La colère surgit lorsque nous sommes face à une injustice. Encore une fois, ce qui est ressenti comme une injustice par une personne ne le sera pas par une autre, puisque tout ce que nous ressentons est passé par le filtre de notre « ordinateur personnel ».  La colère est un signal d’alarme qui nous dit que nos droits sont bafoués, qu’il y a une injustice, que je ne suis pas respecté, …La cause de la colère doit être traitée et gérée d’une manière saine, autrement, elle va engendrer de l’amertume, de la rancune et de la haine, et elle risque d’exploser à tout moment, même si l’événement n’a que peu, voire pas du tout, de rapport avec celui qui a engendré ma colère au départ.

La joie est un sentiment qui nous donne envie de chanter, de faire la fête, … C’est un sentiment de bien être et de paix. La joie fait appel à la vie, elle consolide ce qui se trouve en nous.

 Dans notre culture, et surtout dans les milieux chrétiens, trois de ces sentiments sont souvent considérés comme négatifs : la peur (manque de foi), la colère (mauvaise conseillère, manque de maîtrise de soi) et la tristesse (manque de courage). Seule la joie est considérée comme un sentiment positif. Cependant, les sentiments, comme nous l’avons vu, ne sont ni bons ni mauvais en eux-mêmes, c’est ce que nous en faisons qui peut poser problème. Ainsi, la même émotion peut être positive ou négative en fonction des circonstances, de mes motivations et si elle me conduit à la droiture ou au péché.
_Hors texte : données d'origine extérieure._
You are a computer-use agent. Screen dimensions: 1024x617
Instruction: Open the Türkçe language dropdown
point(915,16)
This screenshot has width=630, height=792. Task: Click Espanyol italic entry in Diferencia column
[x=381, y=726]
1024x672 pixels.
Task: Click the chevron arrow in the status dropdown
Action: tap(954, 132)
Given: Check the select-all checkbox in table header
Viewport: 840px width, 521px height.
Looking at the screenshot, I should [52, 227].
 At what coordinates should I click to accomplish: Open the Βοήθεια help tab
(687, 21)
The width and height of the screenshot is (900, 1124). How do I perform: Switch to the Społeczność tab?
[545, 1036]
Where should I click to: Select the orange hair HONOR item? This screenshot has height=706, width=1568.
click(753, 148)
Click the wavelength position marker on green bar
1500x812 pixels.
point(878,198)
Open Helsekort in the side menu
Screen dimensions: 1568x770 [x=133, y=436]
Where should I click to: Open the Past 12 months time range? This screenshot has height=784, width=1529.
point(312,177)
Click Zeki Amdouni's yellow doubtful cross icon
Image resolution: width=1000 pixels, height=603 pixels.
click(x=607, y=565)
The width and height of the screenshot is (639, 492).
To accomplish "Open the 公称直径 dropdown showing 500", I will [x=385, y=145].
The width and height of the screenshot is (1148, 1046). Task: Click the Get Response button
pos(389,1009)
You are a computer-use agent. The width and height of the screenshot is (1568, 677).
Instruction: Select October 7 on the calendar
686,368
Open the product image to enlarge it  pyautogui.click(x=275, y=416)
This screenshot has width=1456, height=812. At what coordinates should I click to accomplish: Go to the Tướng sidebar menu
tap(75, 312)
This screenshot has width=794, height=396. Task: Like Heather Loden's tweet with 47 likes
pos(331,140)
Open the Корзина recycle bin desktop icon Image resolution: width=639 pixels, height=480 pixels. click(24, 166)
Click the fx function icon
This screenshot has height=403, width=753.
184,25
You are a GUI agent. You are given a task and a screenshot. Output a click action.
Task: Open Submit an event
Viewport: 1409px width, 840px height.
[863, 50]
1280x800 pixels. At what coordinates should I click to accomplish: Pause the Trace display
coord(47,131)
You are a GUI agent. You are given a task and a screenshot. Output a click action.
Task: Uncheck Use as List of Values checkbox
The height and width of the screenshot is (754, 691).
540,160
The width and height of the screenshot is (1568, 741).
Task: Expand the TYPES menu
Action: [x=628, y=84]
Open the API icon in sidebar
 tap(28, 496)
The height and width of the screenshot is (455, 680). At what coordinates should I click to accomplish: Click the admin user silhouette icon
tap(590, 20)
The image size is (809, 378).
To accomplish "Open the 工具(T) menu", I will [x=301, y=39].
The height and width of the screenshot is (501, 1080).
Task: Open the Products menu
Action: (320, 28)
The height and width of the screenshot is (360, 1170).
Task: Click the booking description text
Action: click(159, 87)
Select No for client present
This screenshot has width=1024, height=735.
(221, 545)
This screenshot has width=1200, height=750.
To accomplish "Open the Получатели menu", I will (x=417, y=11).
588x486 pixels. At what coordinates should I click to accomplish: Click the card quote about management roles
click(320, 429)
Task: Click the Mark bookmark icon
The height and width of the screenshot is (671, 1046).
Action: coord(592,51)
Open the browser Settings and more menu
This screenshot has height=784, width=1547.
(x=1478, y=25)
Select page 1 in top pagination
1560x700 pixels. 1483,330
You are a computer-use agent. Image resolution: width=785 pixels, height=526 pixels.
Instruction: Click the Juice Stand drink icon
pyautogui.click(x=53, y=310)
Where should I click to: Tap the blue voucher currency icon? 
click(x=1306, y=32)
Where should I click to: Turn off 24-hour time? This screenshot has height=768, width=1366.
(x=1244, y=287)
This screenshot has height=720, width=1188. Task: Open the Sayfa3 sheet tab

Ces quatre sentiments de base sont positifs s’ils répondent à ces critères :
– Ce sentiment est-il utile pour résoudre mes problèmes ?
– Est-il un bon radar pour faire comprendre le problème, à moi et aux autres ?
– Est-il adéquat, proportionné à la situation ?

Voici donc quel devrait être le circuit de nos émotions :
1. Quand je suis dans une situation donnée
2. j’éprouve une sensation associée à cette situation
3. j’ai une réflexion sur cette sensation puis
4. j’éprouve un sentiment approprié ce qui déclenche
5. des actions efficaces permettant de gérer cette situation.

Normalement, c’est aux parents qu’il revient d’apprendre ce processus à leurs enfants, mais nombre de parents ne sont pas conscients de leurs propres sentiments et ne peuvent donc donner à leurs enfants les indications adéquates pour nommer et gérer les sentiments.  Mais toute personne en contact avec des enfants peut les amener à prendre conscience de leurs réactions (puisque c’est la partie émergente du sentiment) et, petit à petit, les aider à mettre un nom sur le(s) sentiment(s) en relation avec leur réaction, et à les gérer d’une manière plus adéquate.